You Can Party With Us
The Catholic poet Hilaire Belloc wrote, “Wherever the Catholic sun doth shine / There’s always laughter and good red wine. / At least I’ve always found it so, / Benedicamus Domino!” Blessed Pier Giorgio Frassati is famously pictured standing at the top of a mountain smoking a pipe. Is the point that Catholics like to smoke and drink? Well, some of them do. But the point is actually much bigger and better than that. The Catholic faith isn’t afraid of pleasure. In fact, Catholicism deeply celebrates all the good things that give pleasure in this world, such as good wine, good food, gregarious laughter, and so forth. All of these need to be enjoyed within reason.
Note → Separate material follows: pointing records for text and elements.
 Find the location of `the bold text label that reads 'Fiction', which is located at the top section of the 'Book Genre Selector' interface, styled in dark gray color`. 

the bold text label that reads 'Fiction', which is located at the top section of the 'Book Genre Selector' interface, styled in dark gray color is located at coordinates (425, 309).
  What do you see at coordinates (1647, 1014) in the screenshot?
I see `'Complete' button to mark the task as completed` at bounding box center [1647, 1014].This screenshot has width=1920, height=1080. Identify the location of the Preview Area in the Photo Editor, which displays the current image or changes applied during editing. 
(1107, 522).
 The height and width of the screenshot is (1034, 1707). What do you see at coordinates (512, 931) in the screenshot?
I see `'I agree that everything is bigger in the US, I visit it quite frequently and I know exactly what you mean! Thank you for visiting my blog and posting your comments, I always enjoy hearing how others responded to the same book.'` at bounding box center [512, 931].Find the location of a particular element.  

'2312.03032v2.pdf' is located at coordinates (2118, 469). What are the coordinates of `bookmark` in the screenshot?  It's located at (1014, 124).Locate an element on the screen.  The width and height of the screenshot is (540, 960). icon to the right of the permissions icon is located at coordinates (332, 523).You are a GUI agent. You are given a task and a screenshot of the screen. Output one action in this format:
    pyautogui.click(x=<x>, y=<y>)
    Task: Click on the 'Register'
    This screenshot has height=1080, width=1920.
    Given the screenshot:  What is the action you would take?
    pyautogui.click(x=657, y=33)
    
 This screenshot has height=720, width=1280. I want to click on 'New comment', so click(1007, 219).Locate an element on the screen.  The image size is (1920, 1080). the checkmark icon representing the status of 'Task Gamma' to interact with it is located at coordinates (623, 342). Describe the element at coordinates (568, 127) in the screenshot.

Obviously, there are ways in which pleasure seeking, when it becomes an end in itself, is a destructive force. But taken in moderation, with the understanding that all good pleasures we experience in this world are merely foretastes of the pleasure of knowing God in the next, the Catholic Church acknowledges that pleasure is a good thing and a healthy thing to want in our lives.
Sex is Good
Some people might hear that the Church approves of pleasure and object that this cannot be since the Church does not approve of sex. Those people would be frightfully misinformed! The Church teaches clearly and consistently that sex is good. I have written before about the way in which our world today is unable to acknowledge the greatness of sex. The Church teaches that sex belongs in the context of marriage not because sex is bad but precisely because sex is so good. It reaches its fullest, most beautiful potential within a covenant of grace in which two people who have been bonded to each other for life can afford to be vulnerable and honest with each other, giving the whole of themselves to each other. Pleasure, then, is one of the great goods of sex, not isolated on its own but in conjunction with the entire self-giving that sex involves. As Pope Francis put it to a group of young people in 2015, “It is right to try for a genuine love that knows to give life, that does not search to use the other for its own pleasure. A love that makes sacred the life of the other person: ‘I respect you, I do not want to use you.’”
Knowing Jesus
All of the previous reasons culminate in this one: Being Catholic is to know Jesus. The heart of the Catholic faith is the life, death, and resurrection of Jesus Christ, the good news of what He has done for us and His continued reign over His Church through the work of the Holy Spirit. In the Eucharist, we receive Jesus directly, in body and spirit. In the Church’s teaching, we hear the voice of Jesus speaking to our hearts. In the living of the Catholic faith, we constantly see Jesus at work in the world. We hear Him crying out to us in the suffering of the poor and the sick. We know His joy and His saving grace in the love of parents and children, husbands and wives, and friends for one another. There is nowhere in my life that I have found greater intimacy with Christ than in the Catholic Church.
Yes, yes, yes! All these are some of the things that brought me to the Church. Well said.